The number of district nurses has declined alarmingly over the last twenty years. District nurses require a year's additional training after nurse qualification.
According to the Royal College of Nursing and the Queen’s Nursing Institute in 2003, there were 12,620 district nurses in England. By 2013, the number had dropped to 6,656. In 2019, it was down to just 4,000 - a reduction of two thirds in 16 years. That left only one district nurse for every 14,000 people, despite the national policy direction of providing more treatment in people’s homes. The number has since increased only marginally, to the equivalent of 4,409 full-time posts in the latest figures from March 2022. Overseas recruitment in the sector is limited as its not a service that is common in many other countries and the sector can be less visible to newly qualified graduate nurses. This is despite their importance to innovations such as Virtual Wards and Urgent Community Response Teams.

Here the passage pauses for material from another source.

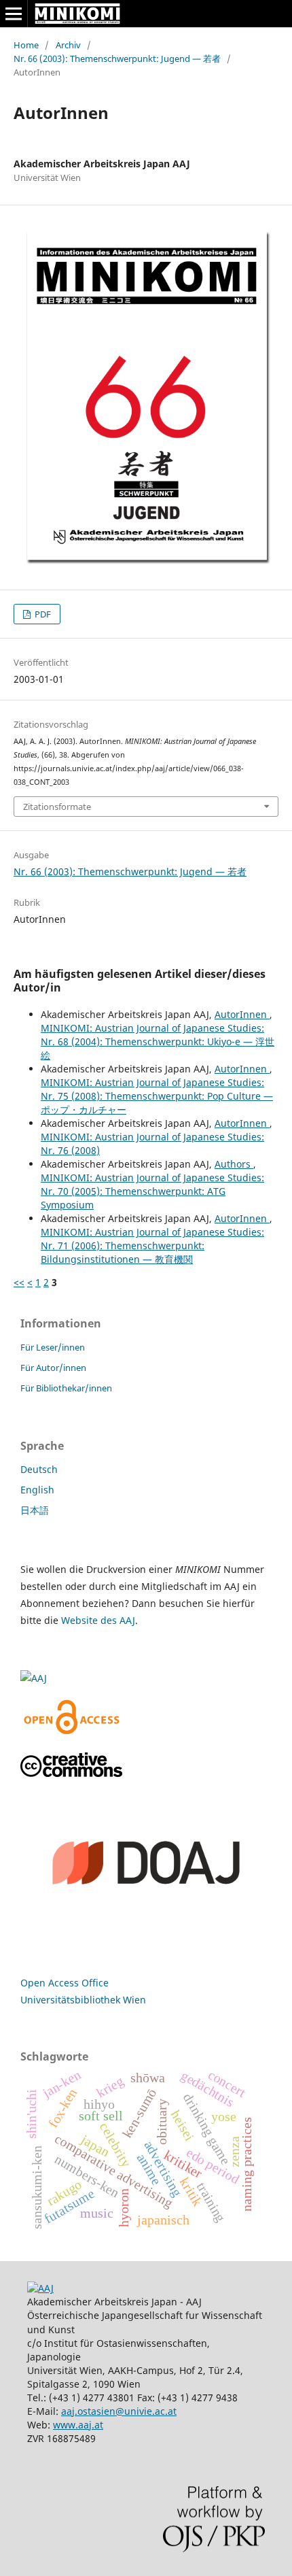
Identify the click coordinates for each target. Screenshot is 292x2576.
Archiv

The number of mental health nurses has also declined. This means that the ratio of qualified to unqualified staff on mental health wards has declined.
Between 2010 and 2019 due to cuts in funding the number of mental health nurses plummeted from 7,053 to 4,031.This, despite the rhetoric of parity of esteem between mental and physical health.
In 2012 the number of training places for nurses was cut across the country. In London there was a reduction from 2,000 places a year to 1,580. A spokesperson for NHS London said, "We intend to concentrate on quality not quantity." The fact that training 2,000 nurses a year was barely enough to keep pace with leavers, mainly those retiring, seemed lost on those who should have known better.
The Nursing Times reported in February that applicants for nurse training have dropped alarmingly: -18% in England, -17% in Northern Ireland, -22% in Wales and -24% in Scotland. All this at a time of record numbers of vacancies and rising workload.